- REQUIREMENTS: Retype the stretch of records from the line containing "Expand the Locations dropdown menu" through the line containing "click(x=1147, y=338)", both included, with no changes.

- DATASET ROWS:

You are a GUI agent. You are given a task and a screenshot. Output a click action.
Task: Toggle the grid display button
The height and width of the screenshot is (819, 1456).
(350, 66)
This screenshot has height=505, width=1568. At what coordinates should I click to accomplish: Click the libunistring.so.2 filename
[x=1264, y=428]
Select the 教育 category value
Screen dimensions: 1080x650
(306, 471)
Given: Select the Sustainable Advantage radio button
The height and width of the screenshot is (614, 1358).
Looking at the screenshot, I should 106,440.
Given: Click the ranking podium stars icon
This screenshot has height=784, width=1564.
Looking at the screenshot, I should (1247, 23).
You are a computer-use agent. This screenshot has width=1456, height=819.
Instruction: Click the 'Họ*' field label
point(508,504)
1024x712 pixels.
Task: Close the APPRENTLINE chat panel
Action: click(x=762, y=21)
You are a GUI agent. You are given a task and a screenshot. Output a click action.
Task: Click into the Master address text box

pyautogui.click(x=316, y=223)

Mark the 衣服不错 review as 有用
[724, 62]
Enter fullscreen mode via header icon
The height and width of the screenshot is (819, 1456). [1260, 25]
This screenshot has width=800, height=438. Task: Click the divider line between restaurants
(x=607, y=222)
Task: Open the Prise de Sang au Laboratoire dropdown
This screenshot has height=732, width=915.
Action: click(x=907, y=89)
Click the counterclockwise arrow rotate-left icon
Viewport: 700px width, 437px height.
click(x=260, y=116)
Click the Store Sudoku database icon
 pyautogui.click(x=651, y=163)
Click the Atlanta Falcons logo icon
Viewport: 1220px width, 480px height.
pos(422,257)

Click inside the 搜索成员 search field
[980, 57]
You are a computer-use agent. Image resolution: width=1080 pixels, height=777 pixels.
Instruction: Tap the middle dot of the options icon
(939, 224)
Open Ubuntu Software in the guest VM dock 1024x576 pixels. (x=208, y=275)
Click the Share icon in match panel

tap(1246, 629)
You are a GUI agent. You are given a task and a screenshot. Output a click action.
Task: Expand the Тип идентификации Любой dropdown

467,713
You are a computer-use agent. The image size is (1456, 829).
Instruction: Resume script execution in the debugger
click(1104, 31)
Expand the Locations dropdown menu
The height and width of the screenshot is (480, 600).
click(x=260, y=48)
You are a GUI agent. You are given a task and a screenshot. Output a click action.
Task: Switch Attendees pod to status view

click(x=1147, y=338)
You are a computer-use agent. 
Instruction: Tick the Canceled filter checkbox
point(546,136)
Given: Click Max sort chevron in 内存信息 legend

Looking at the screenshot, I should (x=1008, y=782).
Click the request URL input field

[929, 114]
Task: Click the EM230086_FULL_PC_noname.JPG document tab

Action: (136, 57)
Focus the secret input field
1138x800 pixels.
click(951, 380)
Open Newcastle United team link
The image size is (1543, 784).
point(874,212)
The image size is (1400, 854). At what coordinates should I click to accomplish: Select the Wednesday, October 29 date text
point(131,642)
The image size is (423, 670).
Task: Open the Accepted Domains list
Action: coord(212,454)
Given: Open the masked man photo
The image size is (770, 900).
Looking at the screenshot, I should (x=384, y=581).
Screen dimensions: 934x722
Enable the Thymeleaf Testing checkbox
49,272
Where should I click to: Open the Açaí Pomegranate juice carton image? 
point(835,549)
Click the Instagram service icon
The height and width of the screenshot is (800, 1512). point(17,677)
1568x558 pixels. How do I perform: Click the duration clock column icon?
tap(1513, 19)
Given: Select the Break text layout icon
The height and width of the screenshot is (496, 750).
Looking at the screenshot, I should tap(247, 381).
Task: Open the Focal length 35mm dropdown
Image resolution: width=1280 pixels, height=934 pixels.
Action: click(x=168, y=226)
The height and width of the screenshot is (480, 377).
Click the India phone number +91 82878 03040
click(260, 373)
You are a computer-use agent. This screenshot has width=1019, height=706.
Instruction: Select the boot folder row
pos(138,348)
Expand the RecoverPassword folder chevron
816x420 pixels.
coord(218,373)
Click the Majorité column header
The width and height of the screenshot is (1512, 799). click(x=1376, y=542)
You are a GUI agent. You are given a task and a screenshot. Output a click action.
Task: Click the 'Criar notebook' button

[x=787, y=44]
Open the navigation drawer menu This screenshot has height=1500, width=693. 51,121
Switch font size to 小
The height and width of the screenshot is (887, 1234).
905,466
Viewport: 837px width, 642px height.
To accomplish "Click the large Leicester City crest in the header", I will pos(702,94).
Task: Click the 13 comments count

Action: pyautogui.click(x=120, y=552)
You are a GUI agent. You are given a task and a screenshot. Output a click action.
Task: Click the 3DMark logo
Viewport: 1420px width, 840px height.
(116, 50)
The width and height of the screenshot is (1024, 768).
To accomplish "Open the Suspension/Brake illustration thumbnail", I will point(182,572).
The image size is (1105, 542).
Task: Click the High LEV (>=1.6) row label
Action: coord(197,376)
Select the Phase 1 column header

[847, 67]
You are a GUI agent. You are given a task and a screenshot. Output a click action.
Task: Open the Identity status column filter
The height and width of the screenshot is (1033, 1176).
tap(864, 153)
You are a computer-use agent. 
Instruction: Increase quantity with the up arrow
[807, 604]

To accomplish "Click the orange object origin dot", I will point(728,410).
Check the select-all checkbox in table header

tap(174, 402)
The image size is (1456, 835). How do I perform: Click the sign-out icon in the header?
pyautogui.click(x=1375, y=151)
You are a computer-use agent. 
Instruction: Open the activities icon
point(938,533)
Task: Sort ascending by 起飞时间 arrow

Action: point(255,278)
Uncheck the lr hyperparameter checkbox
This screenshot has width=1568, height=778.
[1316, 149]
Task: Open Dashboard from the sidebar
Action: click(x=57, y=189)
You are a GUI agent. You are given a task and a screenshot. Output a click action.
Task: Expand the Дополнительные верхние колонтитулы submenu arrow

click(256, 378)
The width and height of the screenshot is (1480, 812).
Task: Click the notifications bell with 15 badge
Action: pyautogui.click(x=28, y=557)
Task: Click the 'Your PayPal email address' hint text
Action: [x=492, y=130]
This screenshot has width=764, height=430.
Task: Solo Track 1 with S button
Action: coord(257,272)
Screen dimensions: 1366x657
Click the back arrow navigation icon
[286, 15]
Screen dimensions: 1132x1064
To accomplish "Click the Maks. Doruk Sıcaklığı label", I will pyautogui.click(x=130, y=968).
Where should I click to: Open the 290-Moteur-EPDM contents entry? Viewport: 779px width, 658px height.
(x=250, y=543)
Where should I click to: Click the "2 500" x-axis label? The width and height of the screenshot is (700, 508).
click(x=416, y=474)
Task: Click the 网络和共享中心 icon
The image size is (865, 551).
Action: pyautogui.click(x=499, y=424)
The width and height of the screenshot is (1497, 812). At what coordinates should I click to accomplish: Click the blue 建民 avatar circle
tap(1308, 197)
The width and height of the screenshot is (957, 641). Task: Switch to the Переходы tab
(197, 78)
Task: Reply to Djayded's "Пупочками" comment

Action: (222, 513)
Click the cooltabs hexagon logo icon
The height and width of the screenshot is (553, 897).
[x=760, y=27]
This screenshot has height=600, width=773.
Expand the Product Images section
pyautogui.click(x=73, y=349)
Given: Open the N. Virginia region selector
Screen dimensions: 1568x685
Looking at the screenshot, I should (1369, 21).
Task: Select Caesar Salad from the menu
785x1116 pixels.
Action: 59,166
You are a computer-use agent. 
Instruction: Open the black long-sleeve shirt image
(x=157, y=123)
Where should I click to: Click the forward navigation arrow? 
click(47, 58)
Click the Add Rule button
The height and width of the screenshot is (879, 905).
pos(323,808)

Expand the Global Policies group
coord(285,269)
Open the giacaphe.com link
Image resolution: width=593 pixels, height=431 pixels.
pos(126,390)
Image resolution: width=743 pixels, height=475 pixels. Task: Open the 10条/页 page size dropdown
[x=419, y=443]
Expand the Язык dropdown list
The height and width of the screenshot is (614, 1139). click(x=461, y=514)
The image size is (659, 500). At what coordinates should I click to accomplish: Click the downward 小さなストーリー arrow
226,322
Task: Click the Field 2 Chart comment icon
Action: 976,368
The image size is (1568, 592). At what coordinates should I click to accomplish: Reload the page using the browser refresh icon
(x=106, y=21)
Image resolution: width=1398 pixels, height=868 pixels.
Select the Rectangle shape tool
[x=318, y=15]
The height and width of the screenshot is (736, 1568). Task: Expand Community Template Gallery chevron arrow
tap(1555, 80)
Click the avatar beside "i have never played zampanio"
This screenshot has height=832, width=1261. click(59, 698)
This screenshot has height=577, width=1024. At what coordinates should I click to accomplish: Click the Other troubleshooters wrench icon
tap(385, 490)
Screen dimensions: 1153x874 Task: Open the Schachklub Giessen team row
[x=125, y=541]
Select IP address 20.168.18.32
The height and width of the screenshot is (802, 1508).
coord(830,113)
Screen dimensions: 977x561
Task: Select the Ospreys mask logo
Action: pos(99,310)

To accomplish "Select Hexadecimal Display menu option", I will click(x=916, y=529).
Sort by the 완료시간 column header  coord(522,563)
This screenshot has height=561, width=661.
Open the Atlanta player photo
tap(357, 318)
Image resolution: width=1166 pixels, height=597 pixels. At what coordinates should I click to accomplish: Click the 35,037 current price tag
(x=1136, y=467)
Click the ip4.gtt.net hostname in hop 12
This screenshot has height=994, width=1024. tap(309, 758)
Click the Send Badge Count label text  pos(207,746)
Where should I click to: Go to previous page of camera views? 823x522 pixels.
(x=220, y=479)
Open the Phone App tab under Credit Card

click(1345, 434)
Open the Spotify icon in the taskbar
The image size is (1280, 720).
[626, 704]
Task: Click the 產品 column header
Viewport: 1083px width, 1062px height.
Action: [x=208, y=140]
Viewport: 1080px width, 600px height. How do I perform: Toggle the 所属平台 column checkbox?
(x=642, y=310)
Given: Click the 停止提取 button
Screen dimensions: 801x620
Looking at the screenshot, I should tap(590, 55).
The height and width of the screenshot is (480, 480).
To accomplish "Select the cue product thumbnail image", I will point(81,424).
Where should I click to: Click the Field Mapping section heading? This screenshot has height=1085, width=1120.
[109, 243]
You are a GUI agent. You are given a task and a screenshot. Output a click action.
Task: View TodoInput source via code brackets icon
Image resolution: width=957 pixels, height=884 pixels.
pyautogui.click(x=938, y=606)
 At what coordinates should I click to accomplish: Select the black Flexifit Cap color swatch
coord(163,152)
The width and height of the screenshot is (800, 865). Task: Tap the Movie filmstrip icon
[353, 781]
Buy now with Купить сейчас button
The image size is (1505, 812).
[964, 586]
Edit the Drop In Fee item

- ANSWER TO THE EXERCISE:
Expand the Locations dropdown menu
The height and width of the screenshot is (480, 600).
click(x=260, y=48)
You are a GUI agent. You are given a task and a screenshot. Output a click action.
Task: Switch Attendees pod to status view

click(x=1147, y=338)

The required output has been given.